India has a system of caste-based reservations which sets aside a certain number of seats for people belonging to castes that historically experienced social and economic discrimination. Reservations are applicable in a range of settings, such as higher education, government jobs, and even political office. There are a certain number of seats reserved for scheduled castes (SCs) and (STs) in all legislative bodies, including Parliament.
While the issue of reservations is perpetually being debated, most often among upper castes who do not enjoy its ‘benefits’, it is important to note that it was not the only mode of affirmative action to have been suggested. The alternative, advocated by Dr BR Ambedkar, was the mode of separate electorates.
In the early 1930s, the issue of separate electorates for lower castes became a source of major debate. On opposite sides of the debate stood two of India’s tallest leaders: Dr Ambedkar and Mahatma Gandhi.
On the occasion of Ambedkar Jayanti (April 14), we look at the issue of separate electorates, Dr Ambedkar’s position, the opposition to it from Gandhi, and how it was eventually rejected in favour of reservations.
Ambedkar’s views on caste
Unlike Gandhi, who advocated for reforming the caste system by abolishing untouchability, Dr Ambedkar held a more radical view which rejected the institution of caste itself. He saw the reformism advocated by contemporary upper caste Hindus as inadequate to undo millenia of discrimination. According to him, any revolt against the caste system would only be possible after the oppressed themselves rejected their condition and oppression as being divinely ordained.
Thus, Ambedkar’s political programme emphasised on lower castes obtaining political power. “Nobody can remove your grievances as well as you can and you cannot remove them unless you get political power in your hands,” he wrote. He suggested separate electorates as the form of affirmative action to empower lower castes.
Ambedkar’s arguments for separate electorates
“The depressed classes form a group by themselves which is distinct and separate … and, although they are included among the Hindus, they in no sense form an integral part of that community,” Dr Ambedkar said during the plenary session of the First Round Table Conference in London. “The Depressed Classes feel that they will get no shred of political power unless the political machinery for the new constitution is of a special make,” he continued.
And what was this political machinery he was talking about? Separate electorates with double vote – one for SCs to vote for an SC candidate and the other for SCs to vote for in the general electorate. While he had previously rejected communal electorates (i.e. separate electorates for Hindus and Muslims), his position changed over time, as he realised that while joint electorates might better help integrate lower castes into the Hindu fold, they would do little to challenge their subservient position.

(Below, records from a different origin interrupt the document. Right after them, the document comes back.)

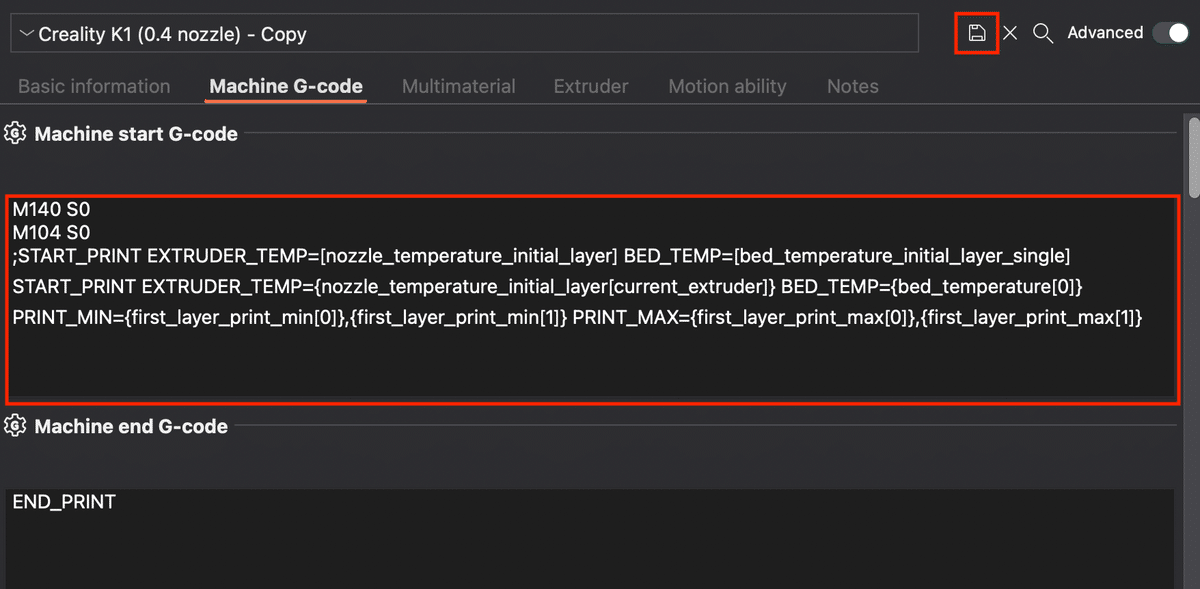
Task: Open the Multimaterial tab
Action: click(459, 86)
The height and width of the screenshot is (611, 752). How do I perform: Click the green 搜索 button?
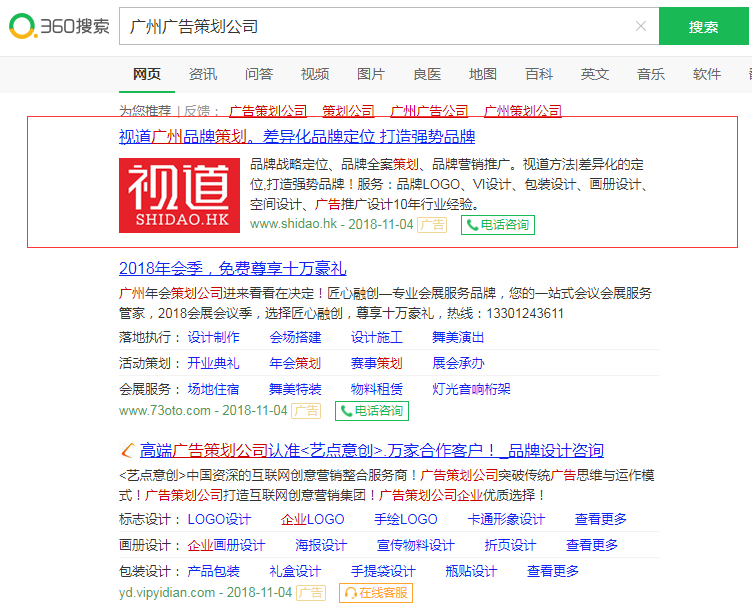(x=703, y=27)
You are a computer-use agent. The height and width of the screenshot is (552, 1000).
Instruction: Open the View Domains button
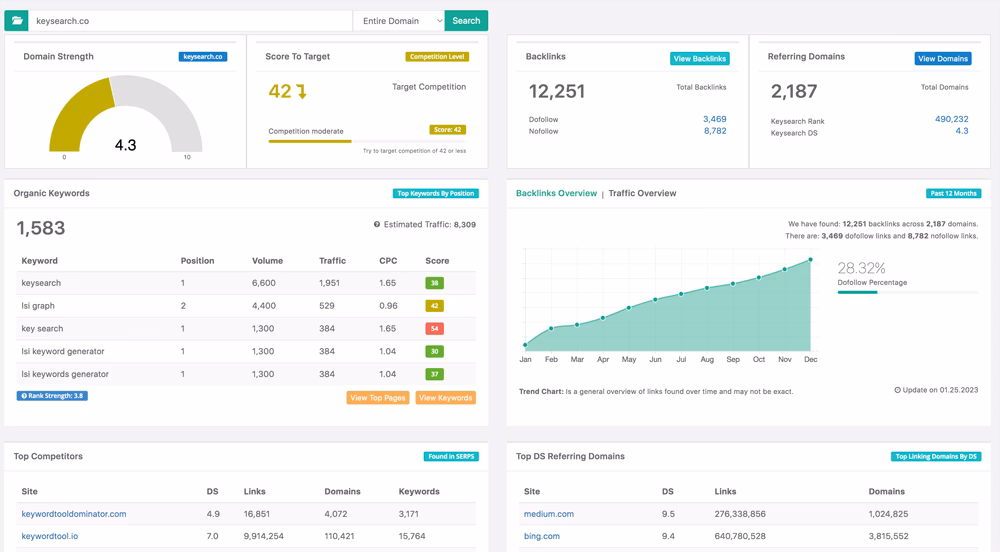pyautogui.click(x=942, y=59)
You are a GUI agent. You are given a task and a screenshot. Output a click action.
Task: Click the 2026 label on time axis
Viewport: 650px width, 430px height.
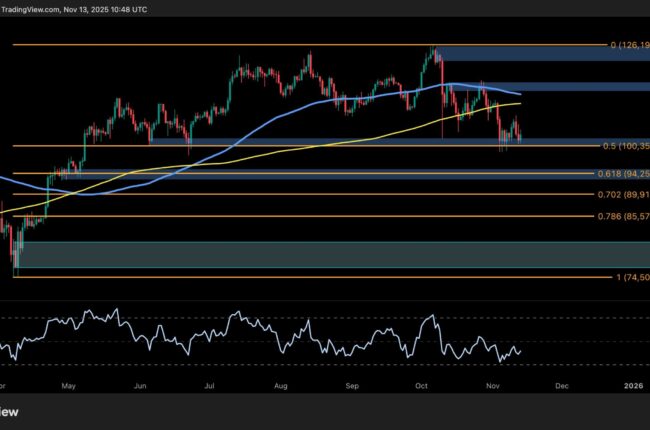click(x=632, y=383)
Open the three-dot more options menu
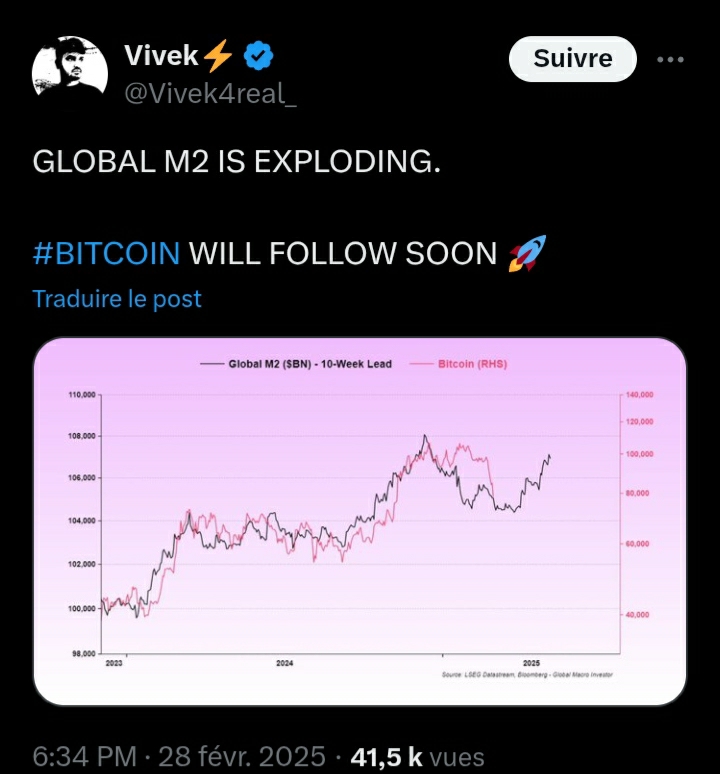720x774 pixels. (x=670, y=59)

He felt that the system of unqualified joint electorates “enabled the majority to influence the election of the representatives of the dalits community, and thus disabled them for defending the interests of their oppression against the ‘tyranny of the majority’”.

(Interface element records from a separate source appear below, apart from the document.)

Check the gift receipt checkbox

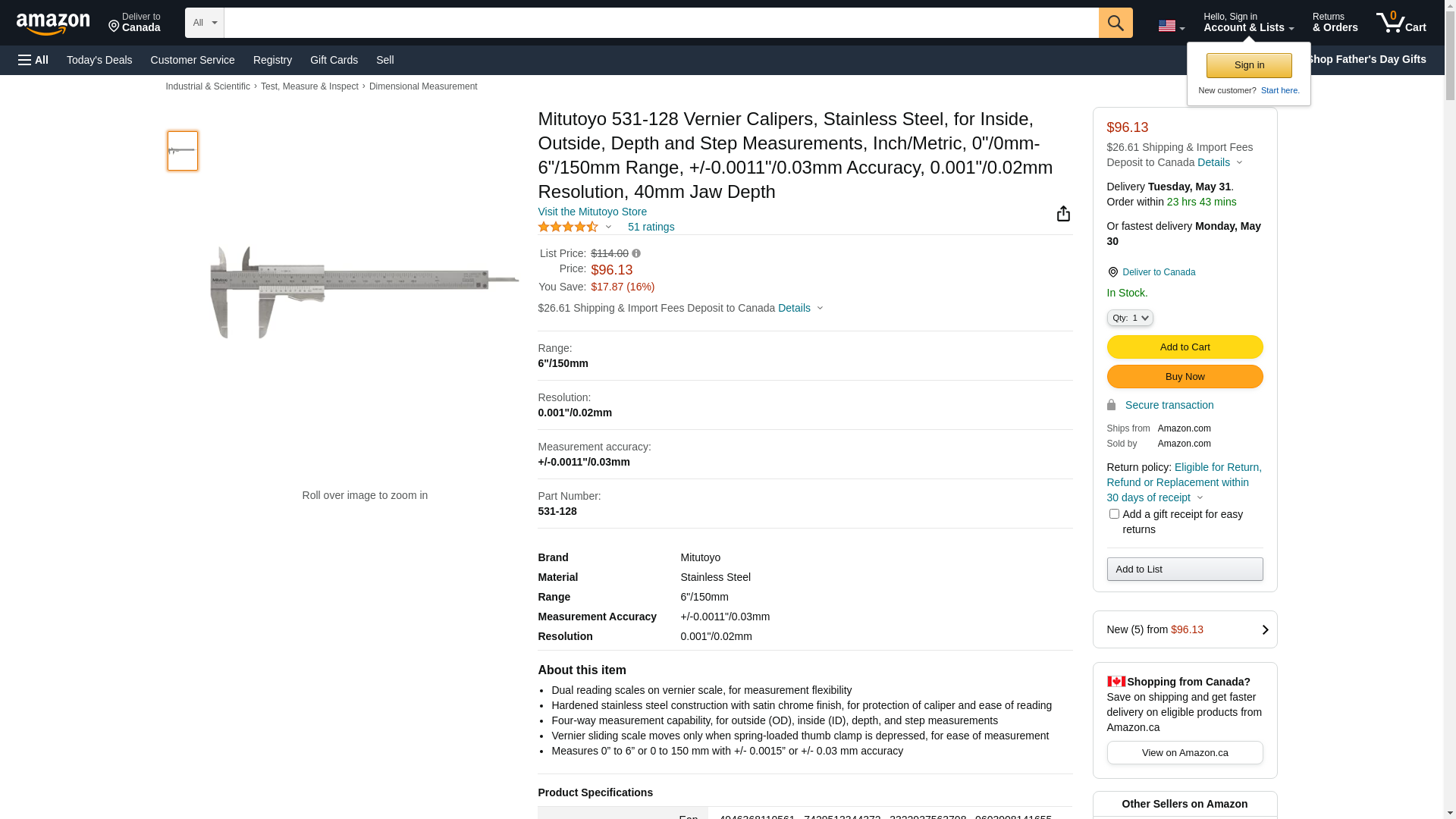coord(1114,514)
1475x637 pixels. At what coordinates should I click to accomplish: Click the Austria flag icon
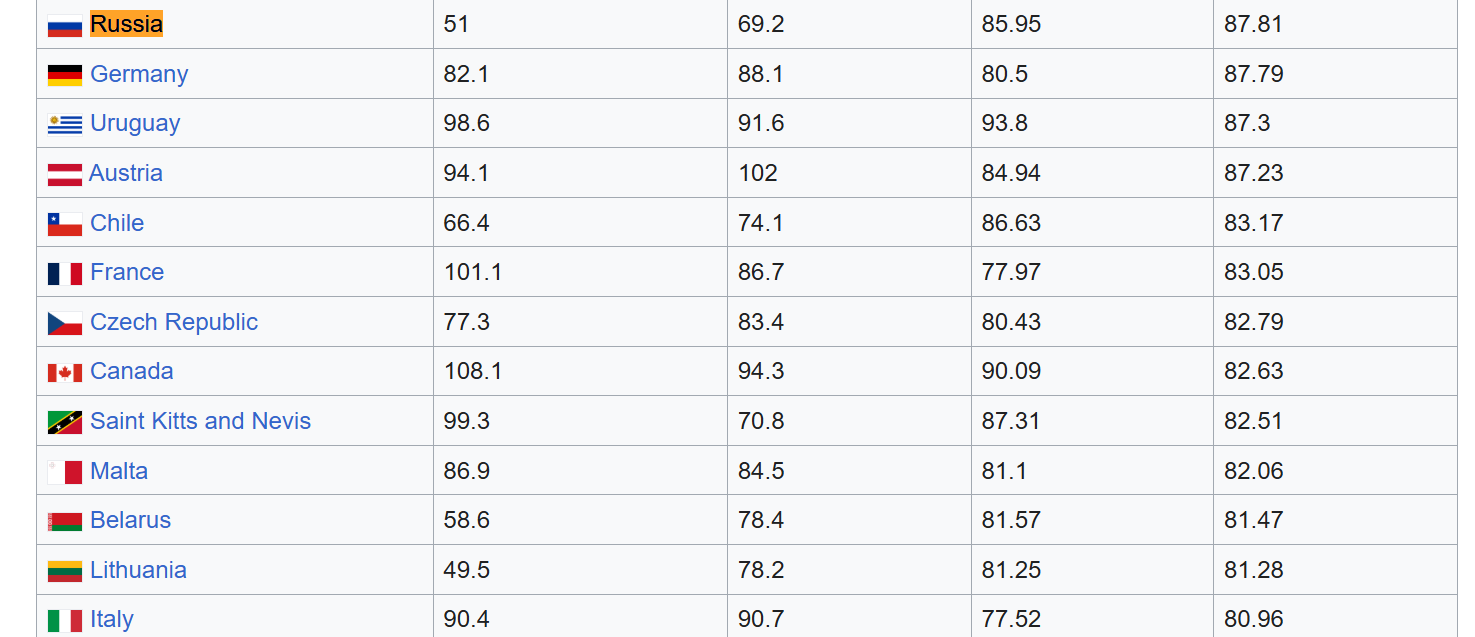65,174
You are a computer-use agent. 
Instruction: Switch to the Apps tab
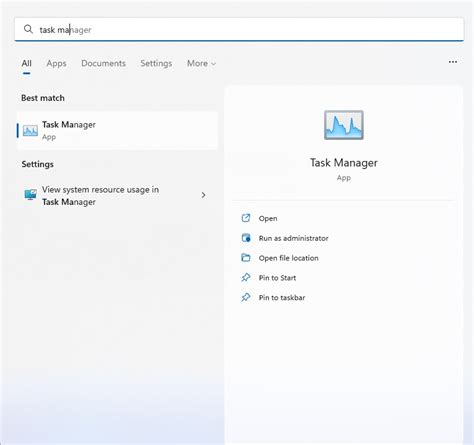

Gandhi’s opposition to separate electorates was ostensibly based on his view that they “do too little” for lower castes. Gandhi argued that rather than being restricted to just this measly share of seats, lower castes should aspire to rule “the kingdom of the whole world”. However, the reality of lower castes’ material and social condition was not likely to put them in a position to rule the world.
This was especially important for two strategic reasons. First, Gandhi rightly understood how the British had exploited internal divisions in Indian society for their own purposes. Separate electorates, according to him, would only help the British ‘divide and rule’.

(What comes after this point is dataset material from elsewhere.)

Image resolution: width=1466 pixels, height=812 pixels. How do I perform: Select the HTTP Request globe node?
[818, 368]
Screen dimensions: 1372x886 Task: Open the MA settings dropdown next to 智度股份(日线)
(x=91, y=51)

Second, this was also a time when antagonism between Hindus and Muslims was rising. If separate electorates for lower castes would be announced in addition to those for Muslims, this would significantly reduce the power that caste Hindu leadership enjoyed by breaking the consolidated Hindu fold.
The Yerawada fast and the Poona Pact
Thus, on September 16, 1932, while imprisoned in the Yerawada Jail in Pune, Gandhi began a fast unto death against the British decision to create separate electorates based on caste. “This is a God-given opportunity that has come to me,” Gandhi said from his prison cell, “to offer my life as a final sacrifice to the downtrodden”.
This put Ambedkar in a tricky situation. On one hand, he disagreed with Gandhi’s political alternative (i.e. reservations) as he believed that even with reserved seats, upper castes would numerically dominate lower castes, blunting possibilities for more radical social change by determining which lower caste candidate to vote for. On the other, Gandhi was the nation’s most loved political leader, and if something were to happen to him, the fledgling Dalit movement might bear heavy consequences – including the possibility of violence against defenceless Dalits by upper castes.